Gabriel Alonso-Carro y García-Crespo
Bertrand Russell, poco sospechoso de conservador, detalló en un conocido artículo: “¿Por qué no soy comunista?” (The basic writtings of B. Russell, 2009) varios de los aspectos de fondo que hemos tratado. Pero, sin duda, hay que destacar como acertadamente finaliza y concluye, su escrito: “El comunismo es una doctrina que se alimenta de pobreza, odio y lucha. Su propagación sólo puede ser detenida mediante la disminución del área en que existen la pobreza y el odio”. Una gran verdad que explica mucho de cierta política española actual, heredera y enraizada en los presupuestos neomarxistas de una parte de la izquierda de nuestro país.
Por ello, para estas corrientes, la Transición pacífica a la democracia es un enemigo a abatir. En el fondo, queda el ensueño frustrado de la revolución no efectuada. Parece decimonónico, incluso soviético, pero en el fondo es que hay un deseo latente de revivir esta “atracción fatal”. No es imaginación, son los hechos. El resentimiento es el patrimonio del socialismo científico y del comunismo, más presentes aún de lo que creemos en sus esquemas fundamentales. Con mordacidad contestaba el recién fallecido insigne filósofo A. McIntyre cuando le preguntaban qué le quedaba de su pasado marxista: “el deseo de que cuando veo a un rico esté colgado de una farola”. Una síntesis provocativa de estas ideologías.
El resentimiento es una forma de odio, de ira, y es mal consejera para el razonamiento objetivo y el análisis y la convivencia sana en sociedad. Este impulso lleva a convertir la política en denuncia, reclamación, réplica, reacción, petición de cuentas, acusaciones, etc., pero es ciego ante la propia obligación, el propio deber, la coherencia, y la hemiplejia moral que supone ver el mal siempre en el otro y nunca del propio lado. Es muy característico de cierta izquierda que cree que sus ideales justifican cualquier medio para supuestos nobles fines —aunque sean reprobables—.

«Es en la ética donde se fundamenta la democracia liberal sino quiere convertirse en un puro mecanismo formal de mayorías»
Como narra F. Umbral en una de sus novelas, cuando se desenmascara a un personaje en su doble moral, este responde: “el socialismo es científico y es indiferente que yo viva o no en coherencia con él” (El Giocondo, 1973). El dogma marxista, nunca fue realmente científico —como ha probado su fracaso en sus dos ejes centrales: la economía y el trabajo—, se justifica por sí mismo y ello libera de adoptar individualmente posturas realmente éticas.
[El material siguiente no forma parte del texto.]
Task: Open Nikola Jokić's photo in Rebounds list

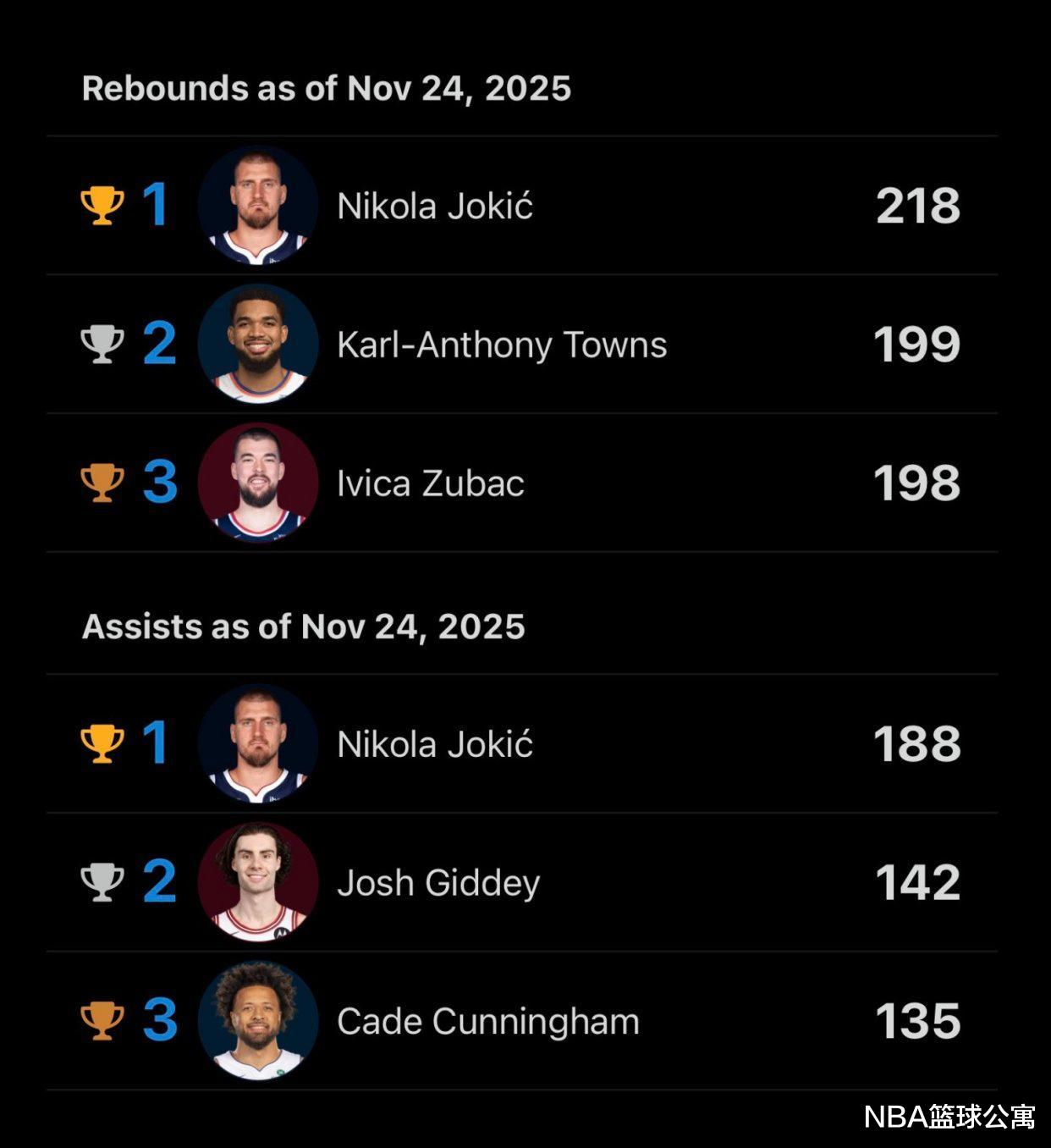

Pero precisamente es en la ética donde se fundamenta la democracia liberal sino quiere convertirse en un puro mecanismo formal de mayorías que se imponen a las minorías sin tolerancia ni pacto social, buscando solo el poder. Creo que este diagnóstico refleja muy bien lo ocurrido en España los últimos años.
Otro asunto de interés es la anulación de la sociedad civil a manos del Estado, propia del neomarxismo imperante. Marx tuvo una formación liberal ilustrada por familia y comenzó defendiendo la sociedad civil ante el omnipotente Estado en aras de la emancipación humana. Pero su evolución, transformando la alienación religiosa de Feüerbach en la que traslada al mundo laboral, hace que progresivamente apueste por la crítica de la propiedad privada de los medios de producción (y la consiguiente lucha de clases y el materialismo histórico). Ello implicará la gradual fusión Estado-Sociedad civil, desapareciendo el debido protagonismo liberal de esta última. La culminación será el “centralismo democrático” [sic] leninista que en realidad es el poder omnímodo del Partido único.
En esta óptica de Lenin, no cabe olvidar la revolución ni cabe la democracia parlamentaria, contra lo que defendían los socialdemócratas. En nuestro país por lo señalado más arriba, quedan evidentes reminiscencias de lo primero, y no menos de lo segundo, en el momento en que se ningunea la transparencia, el control parlamentario, las debidas explicaciones a los representantes de la soberanía popular o incluso se cierra inconstitucionalmente la Cámara Baja.
Por no hablar del intento de bloqueo de la Cámara Alta o el papel partidista de la presidenta del Congreso de los Diputados. Todo ello es fruto y encaja a la perfección con todo el trasfondo teórico-político neomarxista que se va desgranando. No cabe llamarse a engaño, sigue la edificación del Estado y de lo público, por consiguiente… ¿no les resulta familiar? Desgraciadamente, es muy real en nuestro presente nacional.
Ya a finales de los sesenta, B.H. Leví advirtió paradójicamente: “El marxismo, el opio de los pueblos”. En nuestro contexto lingüístico castellano, recientemente, lo ha expuesto magníficamente Víctor Pérez Velasco en su libroEl marxismo, una religión sin Dios (2024). Y es una clave interpretativa muy válida a mi juicio: el neomarxismo ya no es siquiera una doctrina política o económica: pervive como un sentimiento o como una religión secularizada. Tanto B.H. Leví como Víctor Pérez analizan con acierto y rigor los paralelismos entre esta corriente y las fes dogmáticas. La asimilación del socialismo actual a una iglesia, al menos de parte de él en España, no es una exageración.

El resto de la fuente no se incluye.